What is HealthBench?

HealthBench is an open-source medical evaluation benchmark launched by OpenAI to assess the performance and safety of large language models (LLMs) in the healthcare domain. It contains 5,000 multi-turn conversations between models and either users or healthcare professionals, evaluated using dialogue-specific rubrics developed by 262 physicians. These conversations span a wide range of health-related contexts (e.g., emergency situations, clinical data transformation, global health) and behavioral dimensions (e.g., accuracy, instruction-following, communication).

HealthBench enables both overall and fine-grained evaluations of model performance—by topic (e.g., emergency triage, global health) and behavioral dimension (e.g., clinical accuracy, communication quality). This helps diagnose specific model behaviors and identify dialogue types and performance dimensions that need improvement.

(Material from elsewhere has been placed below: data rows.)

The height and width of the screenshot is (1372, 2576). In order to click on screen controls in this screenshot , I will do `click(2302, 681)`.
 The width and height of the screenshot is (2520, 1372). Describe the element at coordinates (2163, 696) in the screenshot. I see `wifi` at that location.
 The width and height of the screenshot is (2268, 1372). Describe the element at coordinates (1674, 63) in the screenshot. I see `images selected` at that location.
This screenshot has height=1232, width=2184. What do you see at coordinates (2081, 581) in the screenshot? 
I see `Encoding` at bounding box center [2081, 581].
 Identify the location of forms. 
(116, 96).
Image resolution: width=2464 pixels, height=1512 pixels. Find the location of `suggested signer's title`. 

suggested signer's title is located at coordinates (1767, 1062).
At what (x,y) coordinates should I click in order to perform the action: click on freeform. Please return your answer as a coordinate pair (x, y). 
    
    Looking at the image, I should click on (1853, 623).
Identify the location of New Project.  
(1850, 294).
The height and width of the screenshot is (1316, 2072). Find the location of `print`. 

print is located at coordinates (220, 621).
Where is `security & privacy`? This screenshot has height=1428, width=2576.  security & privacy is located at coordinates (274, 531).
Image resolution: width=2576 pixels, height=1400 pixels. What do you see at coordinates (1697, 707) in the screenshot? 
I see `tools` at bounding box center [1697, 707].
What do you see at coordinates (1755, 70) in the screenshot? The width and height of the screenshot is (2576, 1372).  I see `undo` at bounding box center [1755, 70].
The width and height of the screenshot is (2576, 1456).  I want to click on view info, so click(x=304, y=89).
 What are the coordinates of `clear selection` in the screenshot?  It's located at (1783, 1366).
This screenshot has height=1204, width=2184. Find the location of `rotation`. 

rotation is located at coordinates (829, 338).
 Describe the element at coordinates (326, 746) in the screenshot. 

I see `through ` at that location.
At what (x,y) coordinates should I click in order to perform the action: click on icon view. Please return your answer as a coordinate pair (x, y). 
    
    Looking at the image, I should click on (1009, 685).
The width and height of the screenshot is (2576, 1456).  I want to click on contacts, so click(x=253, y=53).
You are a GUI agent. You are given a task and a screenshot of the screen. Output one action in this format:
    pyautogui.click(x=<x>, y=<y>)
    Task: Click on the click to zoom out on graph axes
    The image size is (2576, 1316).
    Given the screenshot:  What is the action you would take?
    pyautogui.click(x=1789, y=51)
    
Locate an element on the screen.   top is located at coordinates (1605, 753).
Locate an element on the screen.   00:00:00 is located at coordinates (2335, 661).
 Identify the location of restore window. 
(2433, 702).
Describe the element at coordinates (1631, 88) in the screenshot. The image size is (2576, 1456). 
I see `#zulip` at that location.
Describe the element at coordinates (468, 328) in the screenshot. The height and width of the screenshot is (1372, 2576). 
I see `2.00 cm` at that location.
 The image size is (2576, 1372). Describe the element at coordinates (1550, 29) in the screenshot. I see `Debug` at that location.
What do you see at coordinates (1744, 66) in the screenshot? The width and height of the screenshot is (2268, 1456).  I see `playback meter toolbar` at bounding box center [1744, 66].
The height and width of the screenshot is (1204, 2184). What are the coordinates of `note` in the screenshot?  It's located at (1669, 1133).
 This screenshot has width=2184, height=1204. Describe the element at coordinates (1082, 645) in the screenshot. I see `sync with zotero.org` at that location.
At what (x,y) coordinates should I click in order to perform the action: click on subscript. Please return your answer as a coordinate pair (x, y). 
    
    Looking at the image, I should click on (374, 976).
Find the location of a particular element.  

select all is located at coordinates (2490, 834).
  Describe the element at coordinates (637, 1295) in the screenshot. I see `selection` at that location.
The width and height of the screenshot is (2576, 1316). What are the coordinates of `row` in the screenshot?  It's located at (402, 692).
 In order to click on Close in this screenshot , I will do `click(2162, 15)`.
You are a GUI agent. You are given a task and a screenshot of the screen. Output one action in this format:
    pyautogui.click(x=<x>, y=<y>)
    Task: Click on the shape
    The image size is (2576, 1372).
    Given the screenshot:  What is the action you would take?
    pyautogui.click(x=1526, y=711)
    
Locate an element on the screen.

Key Features of HealthBench

Multidimensional Evaluation: Provides overall scores as well as breakdowns by topic (e.g., emergency triage, global health) and behavioral dimension (e.g., accuracy, communication quality).
Performance and Safety Assessment: Measures how well models perform across various health-related tasks and evaluates their safety, particularly in high-risk scenarios.
Guidance for Model Improvement: Offers detailed performance analytics to help developers identify strengths and weaknesses in their models and guide improvement efforts.
Benchmarking and Comparison: Serves as a unified evaluation standard, making it easier to compare models and choose the most suitable one for healthcare use cases.
Variants Support: Includes two variants—HealthBench Consensus and HealthBench Hard—which focus on particularly critical behavioral dimensions and especially difficult conversations, respectively.

Technical Principles of HealthBench

Rubrics: Each conversation is paired with a physician-authored rubric tailored to that dialogue. Rubrics include multiple evaluation criteria, each associated with a specific score (positive or negative), used to assess various aspects of the model response (e.g., accuracy, completeness, communication quality).
Model Response Scoring: The model generates a response to the final user message in each conversation. A model-based grader scores the response by determining whether each rubric criterion is met. Points are awarded only if the criterion is satisfied.
Overall Score Calculation: The model’s overall score is derived from the average of all dialogue scores. Results are further broken down by topics (themes) and behavioral axes to provide more granular performance insights.
Model Validation and Improvement: The accuracy of the model-based grader is validated against human (physician) scoring. Adjustments are made as needed to ensure reliable and valid evaluation results.

Project Links

Official Website: https://openai.com/index/healthbench
GitHub Repository: https://github.com/openai/simple-evals
Technical Paper: https://cdn.openai.com/pdf/healthbench

Application Scenarios of HealthBench

Model Performance Evaluation: Assess the performance of LLMs in the healthcare field across multiple dimensions including accuracy, completeness, and communication quality.
Safety Testing: Evaluate model reliability and safety in high-risk medical contexts such as emergency triage, to ensure no harmful advice is given.
Model Improvement Guidance: Use detailed performance analysis to identify model strengths and weaknesses, helping guide development priorities.
Benchmarking and Comparison: Provide a standardized evaluation framework to compare models and identify the most suitable ones for healthcare applications.
Support for Healthcare Professionals: Assist medical professionals in evaluating and selecting AI tools that fit their workflows, ultimately improving healthcare efficiency and quality.